*Aim of the exercise:*
Below are records; extract exactly the lines from the one with "Screen dimensions: 542x580" through the final line, including both, but drop the pictures.

────────────────────────────────────────

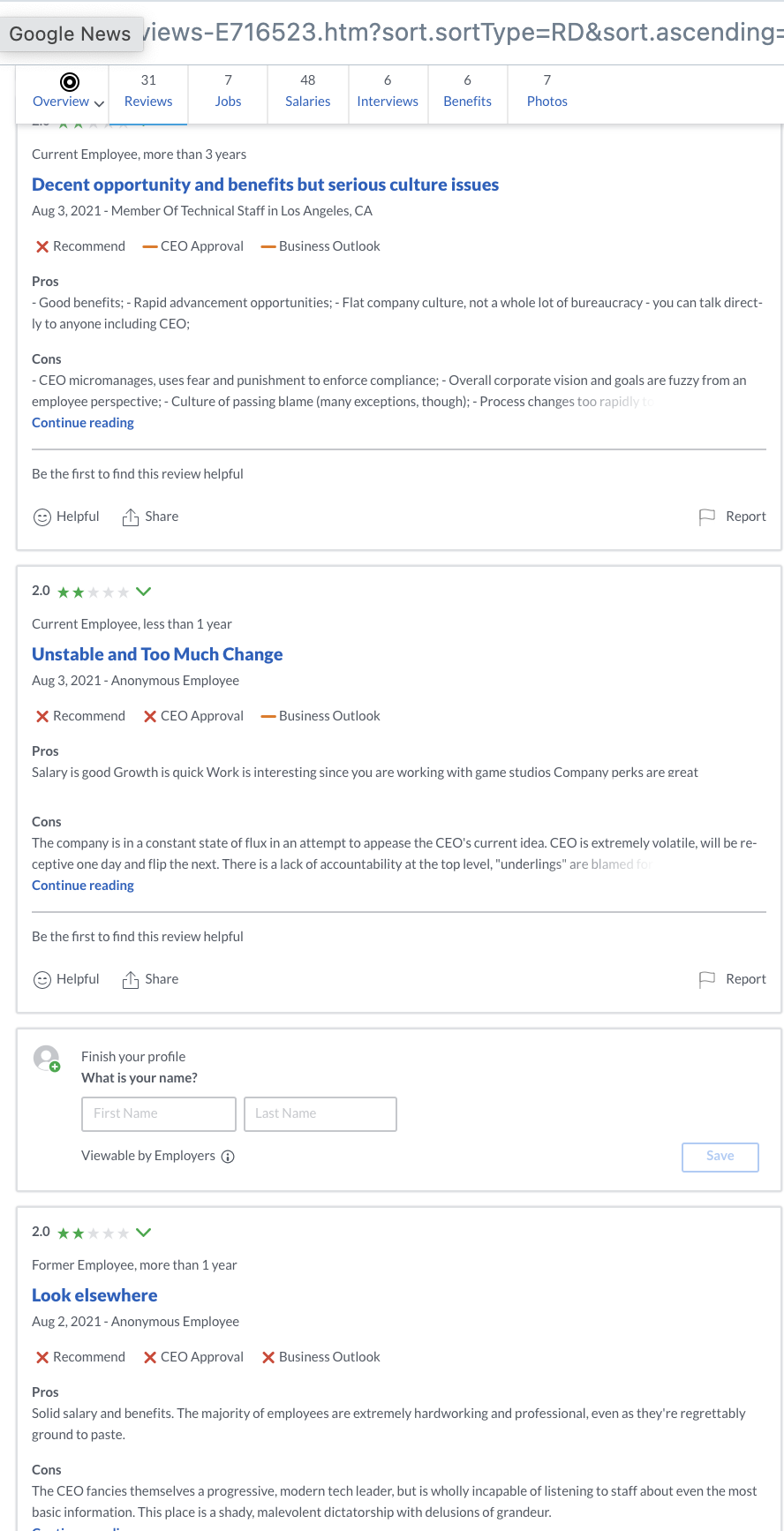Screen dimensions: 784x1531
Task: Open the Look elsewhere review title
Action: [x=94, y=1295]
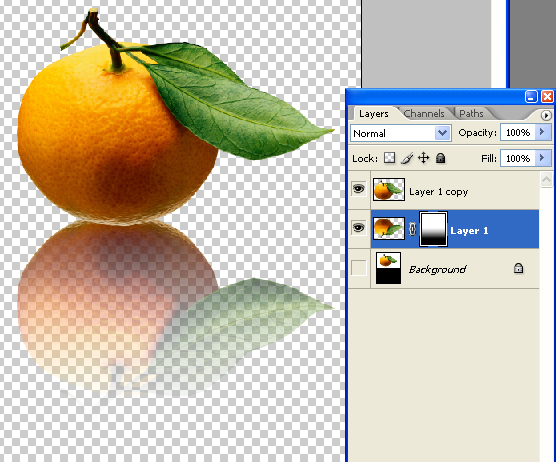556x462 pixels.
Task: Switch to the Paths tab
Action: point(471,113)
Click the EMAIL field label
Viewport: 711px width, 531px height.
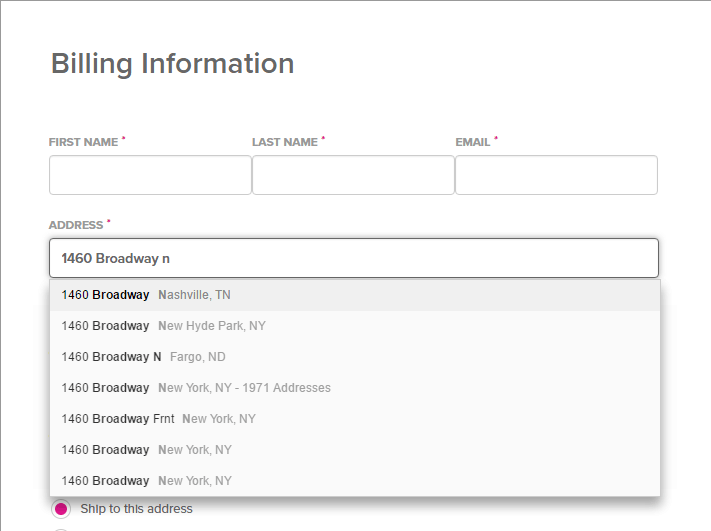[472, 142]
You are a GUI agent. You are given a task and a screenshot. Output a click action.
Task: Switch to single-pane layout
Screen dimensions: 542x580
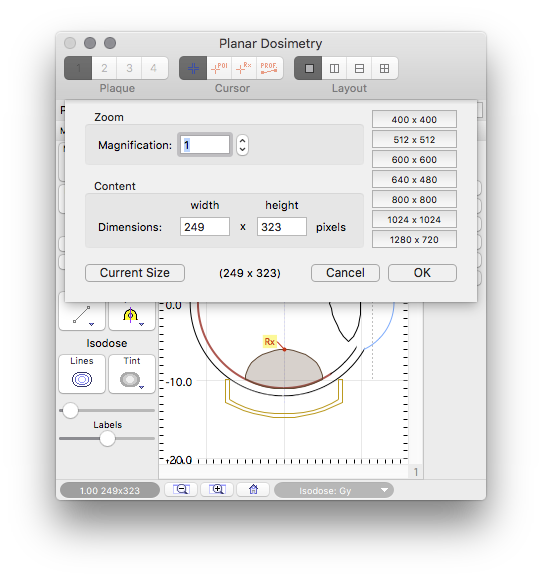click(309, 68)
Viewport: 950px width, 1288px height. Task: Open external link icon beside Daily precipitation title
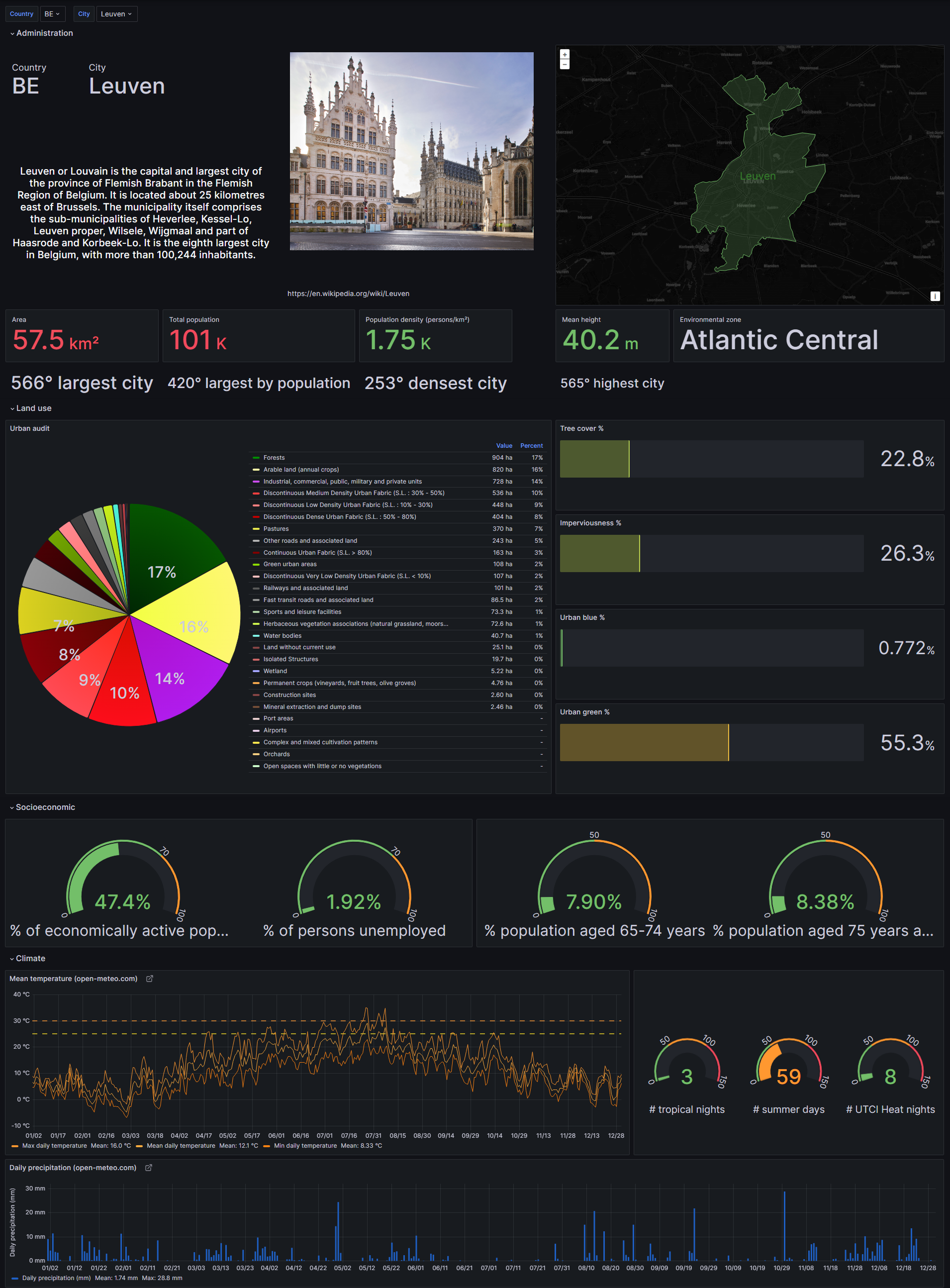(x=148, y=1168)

────────────────────────────────────────

*Solution for this task:*
Screen dimensions: 542x580
click(309, 68)
Viewport: 950px width, 1288px height. Task: Open external link icon beside Daily precipitation title
(x=148, y=1168)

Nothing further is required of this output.